Due to a current vacancy on CIHA’s Governing Board for the Physician Board Representative, the Quality sub-committee is being Chaired by Dr. Richard Bunio, who is a member of the Governing Board based on his role at CIHA as the Executive Director of Clinical Services. Dr. Bunio presented the Governing Board with recommendations for approval for new medical staff appointments. Dr. Benjamin Ginny was approved as a hospitalist/emergency physician, Jennifer Peterson was approved as a primary care nurse practitioner, and Rachel Pitcher was approved to join CIHA as a certified nurse midwife. Dr. Bunio’s Quality Committee report to the board also included the reappointments of 12 existing staff across dental, radiology, emergency, orthopedics, and behavioral health. Dr. Bunio also reported that three providers transitioned off provisional status after successful reviews.

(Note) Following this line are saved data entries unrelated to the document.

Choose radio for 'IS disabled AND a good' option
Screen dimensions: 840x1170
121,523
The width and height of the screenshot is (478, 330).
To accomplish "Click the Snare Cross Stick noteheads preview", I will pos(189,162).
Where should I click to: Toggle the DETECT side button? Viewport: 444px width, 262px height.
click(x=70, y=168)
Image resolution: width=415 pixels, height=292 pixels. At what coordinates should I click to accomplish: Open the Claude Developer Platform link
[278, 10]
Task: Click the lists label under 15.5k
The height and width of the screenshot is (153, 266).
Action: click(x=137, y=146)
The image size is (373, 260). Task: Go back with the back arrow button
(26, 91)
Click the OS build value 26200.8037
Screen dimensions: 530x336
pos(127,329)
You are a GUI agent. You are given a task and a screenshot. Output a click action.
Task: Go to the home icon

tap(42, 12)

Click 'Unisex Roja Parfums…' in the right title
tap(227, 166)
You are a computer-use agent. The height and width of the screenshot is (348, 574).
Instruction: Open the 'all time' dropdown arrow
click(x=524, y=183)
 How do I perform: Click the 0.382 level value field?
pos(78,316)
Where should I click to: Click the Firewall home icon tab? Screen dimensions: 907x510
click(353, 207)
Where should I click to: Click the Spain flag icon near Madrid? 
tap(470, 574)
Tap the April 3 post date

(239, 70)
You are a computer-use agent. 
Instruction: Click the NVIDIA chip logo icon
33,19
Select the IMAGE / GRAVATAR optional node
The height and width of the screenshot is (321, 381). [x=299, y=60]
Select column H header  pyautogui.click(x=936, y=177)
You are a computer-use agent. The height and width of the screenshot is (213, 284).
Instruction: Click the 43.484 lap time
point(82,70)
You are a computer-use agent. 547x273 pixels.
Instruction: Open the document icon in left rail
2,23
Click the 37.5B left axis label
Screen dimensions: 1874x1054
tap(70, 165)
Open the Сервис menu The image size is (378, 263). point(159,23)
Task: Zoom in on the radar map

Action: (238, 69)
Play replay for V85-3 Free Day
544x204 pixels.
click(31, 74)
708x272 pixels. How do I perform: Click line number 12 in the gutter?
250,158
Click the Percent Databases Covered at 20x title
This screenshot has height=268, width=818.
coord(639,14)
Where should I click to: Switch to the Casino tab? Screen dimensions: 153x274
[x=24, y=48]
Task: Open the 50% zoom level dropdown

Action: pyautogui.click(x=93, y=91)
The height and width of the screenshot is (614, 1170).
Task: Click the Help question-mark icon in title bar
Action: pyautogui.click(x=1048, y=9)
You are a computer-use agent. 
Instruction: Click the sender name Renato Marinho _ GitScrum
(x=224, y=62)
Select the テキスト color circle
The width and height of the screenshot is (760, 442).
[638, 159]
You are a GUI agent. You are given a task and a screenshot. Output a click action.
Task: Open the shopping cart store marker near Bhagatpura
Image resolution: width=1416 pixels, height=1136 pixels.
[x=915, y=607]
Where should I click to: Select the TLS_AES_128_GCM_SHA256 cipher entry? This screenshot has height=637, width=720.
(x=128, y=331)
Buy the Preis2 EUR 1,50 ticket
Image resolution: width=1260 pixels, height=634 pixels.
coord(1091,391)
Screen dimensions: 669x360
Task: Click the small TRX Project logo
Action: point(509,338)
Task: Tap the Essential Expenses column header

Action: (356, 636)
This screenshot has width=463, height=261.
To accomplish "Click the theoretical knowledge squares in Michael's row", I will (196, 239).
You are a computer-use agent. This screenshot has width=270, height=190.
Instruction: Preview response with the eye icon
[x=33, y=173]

Although CIHA budgeted conservatively entering the next fiscal year due to uncertainty on the federal level and potential impacts of cuts to Medicaid expansion, Adele reported that due to the fiscal responsibility of CIHA’s Finance Department, the board was able to approve absorbing up to $5.5 million in anticipated operating losses for Tsali Care Center to maintain stability for residents and families for the second year in a row. Prior to last year, the Tribe covered the operating loss for Tsali Care Center as part of the joint operations agreement for the long-term care facility following CIHA assuming operations. However, due to CIHA’s strong financial position and budget constraints with the Tribal budget, CIHA Leadership made adjustments to absorb the costs internally.
Barbara “Sunshine” Parker, who serves as the Attorney representative on CIHA’s Governing Board, provided the monthly report from the Governance sub-committee, which she Chairs. Sunshine informed the board that the focus of this month’s Governance Committee was centered around an update on federal policy. CIHA is currently evaluating participation in a national coalition monitoring administrative changes to 105(l) leases. The Tribe currently receives more than $17 million annually in 105(l) leases, underscoring the importance of staying engaged in a political climate that changes frequently
From workforce pipelines to clinic construction, from safer systems to shorter wait times, the work is moving forward. CIHA remains focused on access, quality, and stewardship – delivering care that reflects the values and priorities of the Eastern Band of Cherokee Indians.